A solution that's been studied exhaustively all over the world at least since the 1970s is to substitute the quintessential carbon-free, by definition environmentally benign, chemical hydrogen for fossil fuels.
In the United States, however, hydrogen has in recent years largely slipped off the radar screen of public interest, elbowed aside by other suggestions such as a carbon tax and carbon trading, carbon sequestration, tougher energy conservation, higher energy-efficiency standards, alternatives such as plug-in hybrids, bio-fuels and bio-diesel, ethanol, clean coal, wind and wave power, solar and geothermal energy and nuclear power.
All are helpful and are to be applauded, but they won't be sufficient. We must stop putting carbon into the air in the first place--not take it out afterwards--and we must start moving towards a carbon-free chemical fuel--hydrogen - NOW to begin veering away from catastrophe. Both short-term and longer-term approaches are needed, especially given the rapidly growing economies of China and India. While the ultimate goal is renewable hydrogen, the magnitude of the energy challenge dictates the use of hydrogen produced for now from major energy sources such as coal (with carbon sequestration) and nuclear.

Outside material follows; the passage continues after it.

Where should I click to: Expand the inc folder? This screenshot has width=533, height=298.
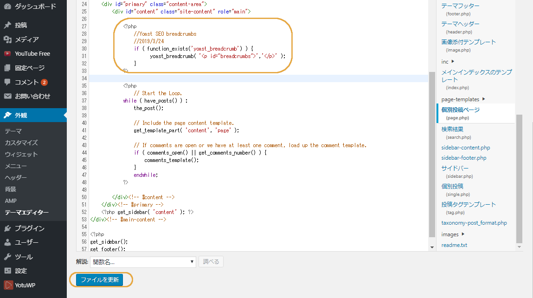(x=453, y=61)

Hydrogen, an energy carrier and not an energy source, can serve to unite just about all other forms of energy. Today, it is produced most economically from natural gas - ultimately, a dead end. In the future, renewable hydrogen can be obtained by splitting water via electrolysis with solar electricity, for example; from biofuels and biomethane and many other sources like that other energy carrier, electricity, which is also generated from many sources.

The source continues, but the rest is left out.